▶ Exercise brief
From the entries that follow, copy exactly the lines beginning at the line holding "The Gender Wealth Gap Across" and continuing through the line holding "Proposals for a".

▶ Given data
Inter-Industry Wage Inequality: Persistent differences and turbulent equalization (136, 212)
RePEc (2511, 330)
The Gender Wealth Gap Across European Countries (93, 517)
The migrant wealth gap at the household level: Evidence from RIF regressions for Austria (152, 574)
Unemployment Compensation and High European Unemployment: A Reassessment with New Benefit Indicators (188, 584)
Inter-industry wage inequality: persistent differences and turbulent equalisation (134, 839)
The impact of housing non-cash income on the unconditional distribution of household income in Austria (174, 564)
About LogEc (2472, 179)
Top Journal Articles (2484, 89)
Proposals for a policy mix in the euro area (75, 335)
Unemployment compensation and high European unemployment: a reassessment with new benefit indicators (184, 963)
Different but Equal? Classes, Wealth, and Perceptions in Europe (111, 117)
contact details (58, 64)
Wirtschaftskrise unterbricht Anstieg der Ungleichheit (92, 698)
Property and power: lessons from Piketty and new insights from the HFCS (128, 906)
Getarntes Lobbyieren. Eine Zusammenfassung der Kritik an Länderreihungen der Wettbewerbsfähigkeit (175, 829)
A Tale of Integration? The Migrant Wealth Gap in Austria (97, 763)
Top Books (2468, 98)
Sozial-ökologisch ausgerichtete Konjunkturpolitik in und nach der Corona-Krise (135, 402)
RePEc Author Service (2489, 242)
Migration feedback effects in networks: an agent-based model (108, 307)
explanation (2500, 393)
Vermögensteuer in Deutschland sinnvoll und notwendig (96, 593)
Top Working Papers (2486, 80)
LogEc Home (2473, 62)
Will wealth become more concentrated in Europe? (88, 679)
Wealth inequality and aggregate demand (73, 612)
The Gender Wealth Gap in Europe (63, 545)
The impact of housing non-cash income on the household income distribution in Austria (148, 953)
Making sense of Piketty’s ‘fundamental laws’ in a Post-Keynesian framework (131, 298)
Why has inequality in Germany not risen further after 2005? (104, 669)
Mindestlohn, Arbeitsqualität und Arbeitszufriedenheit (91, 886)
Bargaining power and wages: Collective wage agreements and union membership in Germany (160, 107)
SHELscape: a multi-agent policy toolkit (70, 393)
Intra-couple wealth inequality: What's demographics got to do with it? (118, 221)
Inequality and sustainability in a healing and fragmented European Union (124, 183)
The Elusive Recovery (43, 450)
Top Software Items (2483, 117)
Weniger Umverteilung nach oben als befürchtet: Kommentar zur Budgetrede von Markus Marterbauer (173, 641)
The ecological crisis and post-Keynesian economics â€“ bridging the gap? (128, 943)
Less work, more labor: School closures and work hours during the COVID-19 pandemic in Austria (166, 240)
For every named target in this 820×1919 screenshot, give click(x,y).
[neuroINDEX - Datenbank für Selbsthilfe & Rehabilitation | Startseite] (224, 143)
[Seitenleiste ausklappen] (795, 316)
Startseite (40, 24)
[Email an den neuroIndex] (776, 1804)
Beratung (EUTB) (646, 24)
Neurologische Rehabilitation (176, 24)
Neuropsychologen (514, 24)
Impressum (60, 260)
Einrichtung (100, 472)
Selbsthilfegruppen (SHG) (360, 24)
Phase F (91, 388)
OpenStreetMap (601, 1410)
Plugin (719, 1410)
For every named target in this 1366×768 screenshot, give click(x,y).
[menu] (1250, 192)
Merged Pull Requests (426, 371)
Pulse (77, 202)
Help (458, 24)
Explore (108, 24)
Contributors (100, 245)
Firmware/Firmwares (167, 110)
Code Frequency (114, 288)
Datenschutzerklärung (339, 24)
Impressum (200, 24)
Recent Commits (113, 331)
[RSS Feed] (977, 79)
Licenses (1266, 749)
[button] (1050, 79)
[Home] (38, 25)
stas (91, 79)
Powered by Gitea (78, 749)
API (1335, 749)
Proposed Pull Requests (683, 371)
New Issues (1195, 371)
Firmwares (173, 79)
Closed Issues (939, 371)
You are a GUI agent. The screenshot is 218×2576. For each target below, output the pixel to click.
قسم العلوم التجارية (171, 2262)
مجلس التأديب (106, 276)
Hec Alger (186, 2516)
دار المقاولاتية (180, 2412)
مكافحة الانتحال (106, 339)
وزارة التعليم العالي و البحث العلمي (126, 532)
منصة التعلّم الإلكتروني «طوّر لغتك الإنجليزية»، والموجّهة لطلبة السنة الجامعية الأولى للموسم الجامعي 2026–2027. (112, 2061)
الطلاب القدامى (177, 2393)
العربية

▶ Result of this task
The Gender Wealth Gap Across European Countries (93, 517)
The migrant wealth gap at the household level: Evidence from RIF regressions for Austria (152, 574)
Unemployment Compensation and High European Unemployment: A Reassessment with New Benefit Indicators (188, 584)
Inter-industry wage inequality: persistent differences and turbulent equalisation (134, 839)
The impact of housing non-cash income on the unconditional distribution of household income in Austria (174, 564)
About LogEc (2472, 179)
Top Journal Articles (2484, 89)
Proposals for a policy mix in the euro area (75, 335)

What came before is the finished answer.